Example: Brand Strategy
This course is concerned with the development and implementation of brand strategies. It will cover the many challenges that brand strategists face, including how to create a comprehensive brand architecture that will provide strategic direction; how to generate motivating brand identities and value propositions for the key brands; how to develop brand-building programs; and how to organize to manage brands effectively. The goal of this course is to provide concepts, models, methods and role models that will help address the challenges mentioned above.
This course for business and computer science majors is designed to develop interdisciplinary skills required for successful product development in today's competitive marketplace. Business and computer science students join forces in small product development teams to step through the new product development process in detail, learning about the available tools and techniques to execute each process step along the way. Each student brings his or her own disciplinary perspective to the team effort, and must learn to synthesize that perspective with those of other students in the group to develop a sound, marketable product. Students will gain an understanding of new product development processes as well as useful tools, techniques and organizational structures that support new product development practice.
Students must select one of three possible ways to fulfill their final year capstone project requirement.

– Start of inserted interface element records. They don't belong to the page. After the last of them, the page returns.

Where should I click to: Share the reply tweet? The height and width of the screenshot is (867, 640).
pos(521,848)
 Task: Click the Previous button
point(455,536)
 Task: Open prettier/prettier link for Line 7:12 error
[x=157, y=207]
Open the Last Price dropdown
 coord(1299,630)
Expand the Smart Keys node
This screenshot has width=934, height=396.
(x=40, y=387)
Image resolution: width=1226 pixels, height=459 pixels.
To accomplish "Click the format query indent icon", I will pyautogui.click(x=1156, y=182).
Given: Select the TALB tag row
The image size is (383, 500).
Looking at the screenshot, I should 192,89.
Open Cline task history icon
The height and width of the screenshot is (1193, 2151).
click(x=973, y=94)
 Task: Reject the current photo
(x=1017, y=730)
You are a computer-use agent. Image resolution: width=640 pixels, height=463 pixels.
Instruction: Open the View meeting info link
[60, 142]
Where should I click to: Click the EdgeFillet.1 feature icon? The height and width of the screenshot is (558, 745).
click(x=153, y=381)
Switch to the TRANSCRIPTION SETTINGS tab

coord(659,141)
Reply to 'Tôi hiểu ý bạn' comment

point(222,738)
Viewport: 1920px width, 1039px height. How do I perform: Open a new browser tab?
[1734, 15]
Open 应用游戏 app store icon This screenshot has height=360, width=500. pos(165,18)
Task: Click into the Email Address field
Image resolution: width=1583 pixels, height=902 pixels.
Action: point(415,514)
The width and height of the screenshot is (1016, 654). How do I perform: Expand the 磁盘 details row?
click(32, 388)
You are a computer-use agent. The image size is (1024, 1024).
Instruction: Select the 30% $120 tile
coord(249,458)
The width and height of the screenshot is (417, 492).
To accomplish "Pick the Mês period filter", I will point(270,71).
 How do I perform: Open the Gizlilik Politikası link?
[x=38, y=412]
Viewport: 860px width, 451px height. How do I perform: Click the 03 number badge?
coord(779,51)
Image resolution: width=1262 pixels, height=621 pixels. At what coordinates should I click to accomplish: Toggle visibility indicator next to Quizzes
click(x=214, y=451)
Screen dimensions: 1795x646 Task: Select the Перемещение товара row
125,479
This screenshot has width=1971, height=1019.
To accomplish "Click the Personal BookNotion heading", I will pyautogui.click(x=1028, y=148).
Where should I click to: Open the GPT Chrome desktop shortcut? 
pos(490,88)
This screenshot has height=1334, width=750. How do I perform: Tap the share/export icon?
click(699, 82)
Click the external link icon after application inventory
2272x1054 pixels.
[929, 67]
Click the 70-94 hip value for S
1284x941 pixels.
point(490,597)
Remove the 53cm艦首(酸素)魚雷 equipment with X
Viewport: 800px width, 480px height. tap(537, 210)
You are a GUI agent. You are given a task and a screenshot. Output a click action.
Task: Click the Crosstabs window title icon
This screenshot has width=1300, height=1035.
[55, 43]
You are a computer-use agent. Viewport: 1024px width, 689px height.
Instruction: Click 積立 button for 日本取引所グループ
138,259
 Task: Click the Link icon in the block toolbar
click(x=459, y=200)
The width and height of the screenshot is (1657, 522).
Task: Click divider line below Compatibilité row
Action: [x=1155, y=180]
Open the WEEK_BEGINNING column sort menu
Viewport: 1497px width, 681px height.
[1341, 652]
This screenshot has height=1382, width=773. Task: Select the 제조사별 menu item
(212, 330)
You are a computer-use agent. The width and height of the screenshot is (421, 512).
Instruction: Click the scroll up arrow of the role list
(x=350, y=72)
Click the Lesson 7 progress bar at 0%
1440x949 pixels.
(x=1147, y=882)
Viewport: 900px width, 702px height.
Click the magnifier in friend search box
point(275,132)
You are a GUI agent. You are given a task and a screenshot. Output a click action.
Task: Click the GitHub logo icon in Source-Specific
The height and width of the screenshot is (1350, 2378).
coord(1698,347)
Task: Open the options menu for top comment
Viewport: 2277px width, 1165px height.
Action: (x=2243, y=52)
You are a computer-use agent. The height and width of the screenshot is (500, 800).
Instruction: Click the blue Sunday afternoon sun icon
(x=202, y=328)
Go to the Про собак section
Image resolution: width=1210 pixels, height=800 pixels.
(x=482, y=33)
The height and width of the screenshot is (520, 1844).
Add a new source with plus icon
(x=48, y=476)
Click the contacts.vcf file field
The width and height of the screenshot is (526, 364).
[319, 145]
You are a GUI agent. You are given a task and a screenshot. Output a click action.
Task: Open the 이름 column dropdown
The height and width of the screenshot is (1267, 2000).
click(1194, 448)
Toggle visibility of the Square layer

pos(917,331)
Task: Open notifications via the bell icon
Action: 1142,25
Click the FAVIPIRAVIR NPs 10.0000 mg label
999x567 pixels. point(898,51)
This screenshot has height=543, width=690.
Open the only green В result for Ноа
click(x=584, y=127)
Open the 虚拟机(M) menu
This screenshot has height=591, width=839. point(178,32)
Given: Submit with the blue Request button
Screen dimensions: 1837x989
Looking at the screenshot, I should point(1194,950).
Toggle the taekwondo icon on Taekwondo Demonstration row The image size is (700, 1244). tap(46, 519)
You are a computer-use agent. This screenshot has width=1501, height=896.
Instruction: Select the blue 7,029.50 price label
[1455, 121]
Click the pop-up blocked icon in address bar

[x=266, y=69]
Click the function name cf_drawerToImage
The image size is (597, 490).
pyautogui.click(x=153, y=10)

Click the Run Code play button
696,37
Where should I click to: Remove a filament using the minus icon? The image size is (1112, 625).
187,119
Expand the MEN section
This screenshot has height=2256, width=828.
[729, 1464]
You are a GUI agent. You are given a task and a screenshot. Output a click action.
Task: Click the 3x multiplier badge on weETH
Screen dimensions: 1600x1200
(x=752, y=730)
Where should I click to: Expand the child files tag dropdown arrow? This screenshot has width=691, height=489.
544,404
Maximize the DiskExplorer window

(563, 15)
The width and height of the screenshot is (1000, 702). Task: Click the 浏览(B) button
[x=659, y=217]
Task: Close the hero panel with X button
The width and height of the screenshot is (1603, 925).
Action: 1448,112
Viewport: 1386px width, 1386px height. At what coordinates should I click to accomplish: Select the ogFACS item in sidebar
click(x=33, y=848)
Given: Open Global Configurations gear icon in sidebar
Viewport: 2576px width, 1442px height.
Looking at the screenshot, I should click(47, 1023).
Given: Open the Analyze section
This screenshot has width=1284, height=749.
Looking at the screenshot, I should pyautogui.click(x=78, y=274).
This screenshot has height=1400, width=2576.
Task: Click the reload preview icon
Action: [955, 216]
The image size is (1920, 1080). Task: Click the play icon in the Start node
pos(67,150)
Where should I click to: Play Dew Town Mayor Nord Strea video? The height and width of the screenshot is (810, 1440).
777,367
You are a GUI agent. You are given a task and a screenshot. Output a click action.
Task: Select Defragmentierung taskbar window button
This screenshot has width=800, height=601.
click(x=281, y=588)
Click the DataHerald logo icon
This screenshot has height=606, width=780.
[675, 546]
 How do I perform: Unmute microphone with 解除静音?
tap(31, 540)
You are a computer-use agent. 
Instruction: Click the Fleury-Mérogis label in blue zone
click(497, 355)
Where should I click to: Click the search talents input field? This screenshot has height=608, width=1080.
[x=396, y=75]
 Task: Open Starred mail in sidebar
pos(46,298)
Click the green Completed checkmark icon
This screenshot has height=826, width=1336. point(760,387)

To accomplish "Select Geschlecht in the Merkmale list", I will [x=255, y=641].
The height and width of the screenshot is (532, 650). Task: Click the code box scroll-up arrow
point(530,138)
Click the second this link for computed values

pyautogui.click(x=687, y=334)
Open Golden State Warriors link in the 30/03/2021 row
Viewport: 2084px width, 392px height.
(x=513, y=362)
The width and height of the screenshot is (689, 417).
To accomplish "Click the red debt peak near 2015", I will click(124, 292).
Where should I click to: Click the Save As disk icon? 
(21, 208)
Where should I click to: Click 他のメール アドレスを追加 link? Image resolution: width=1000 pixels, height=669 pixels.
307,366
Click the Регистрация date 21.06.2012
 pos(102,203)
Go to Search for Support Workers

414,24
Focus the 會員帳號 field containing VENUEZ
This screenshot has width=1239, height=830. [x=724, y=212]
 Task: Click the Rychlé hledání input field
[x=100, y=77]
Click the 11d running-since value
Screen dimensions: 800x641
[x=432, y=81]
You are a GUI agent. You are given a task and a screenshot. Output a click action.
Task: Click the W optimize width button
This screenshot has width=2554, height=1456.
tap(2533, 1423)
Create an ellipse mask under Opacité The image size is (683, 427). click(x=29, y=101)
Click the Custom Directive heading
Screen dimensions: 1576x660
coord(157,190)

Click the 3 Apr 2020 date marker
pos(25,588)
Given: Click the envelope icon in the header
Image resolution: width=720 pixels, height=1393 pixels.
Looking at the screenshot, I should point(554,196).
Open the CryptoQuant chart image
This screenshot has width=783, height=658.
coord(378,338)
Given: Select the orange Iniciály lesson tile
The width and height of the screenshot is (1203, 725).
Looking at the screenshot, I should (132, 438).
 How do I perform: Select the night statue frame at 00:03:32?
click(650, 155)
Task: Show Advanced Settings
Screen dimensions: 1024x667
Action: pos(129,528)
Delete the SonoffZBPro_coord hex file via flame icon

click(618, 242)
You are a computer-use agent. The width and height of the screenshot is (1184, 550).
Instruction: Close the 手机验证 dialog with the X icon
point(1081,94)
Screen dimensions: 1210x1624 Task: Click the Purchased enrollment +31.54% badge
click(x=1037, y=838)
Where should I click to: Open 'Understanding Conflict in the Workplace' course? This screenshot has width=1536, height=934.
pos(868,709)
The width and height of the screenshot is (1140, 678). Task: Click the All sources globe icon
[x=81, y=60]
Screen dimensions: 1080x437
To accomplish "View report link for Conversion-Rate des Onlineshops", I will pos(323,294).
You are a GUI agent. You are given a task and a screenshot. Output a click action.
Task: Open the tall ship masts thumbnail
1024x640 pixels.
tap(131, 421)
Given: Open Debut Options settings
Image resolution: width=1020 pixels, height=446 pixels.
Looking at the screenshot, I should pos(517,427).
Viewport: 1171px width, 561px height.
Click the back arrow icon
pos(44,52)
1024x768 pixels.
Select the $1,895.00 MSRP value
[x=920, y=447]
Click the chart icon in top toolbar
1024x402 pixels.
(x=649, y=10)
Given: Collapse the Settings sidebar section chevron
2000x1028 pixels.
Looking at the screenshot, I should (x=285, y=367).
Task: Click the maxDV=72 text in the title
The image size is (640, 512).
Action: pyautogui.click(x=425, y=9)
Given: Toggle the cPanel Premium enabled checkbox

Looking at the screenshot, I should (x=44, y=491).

This course is fundamentally about how to start a scalable business. Scalable businesses are those that can be expected to develop into complex enterprises. By focusing on businesses that have significant growth potential, this course challenges students to think through many aspects of running an enterprise. The unifying framework for this course will be a class project in which students work in teams to write business plans intended to attract support from venture capitalists and other investors. Students will also be required to make oral presentations to potential investors. The course places a heavy emphasis on case studies and discussions with business leaders. Entrepreneurial teams can consist of both business and computer science students.
(2) Applied Project
In this course, students will work individually or in teams on a real-life project at a firm operating in Ghana. Students will be assigned a faculty advisor. Business students will typically be required to write up a case study that adds to the body of knowledge about doing business in Ghana and Africa. Computer Science students may work on specific software or information technology projects for companies operating in Ghana or abroad. In addition to a written report, students will be required to make oral presentations to their peers, faculty advisors, and their host companies. Teams working on applied projects can consist of both business and computer science students.
(3) Research Project
In this course, students will work individually or in teams on original research in their area of interest. Students will be assigned a faculty advisor at Ashesi, but may in addition work with faculty living abroad via electronic correspondence. In addition to a written report, students will be required to make oral presentations to their peers and faculty advisors.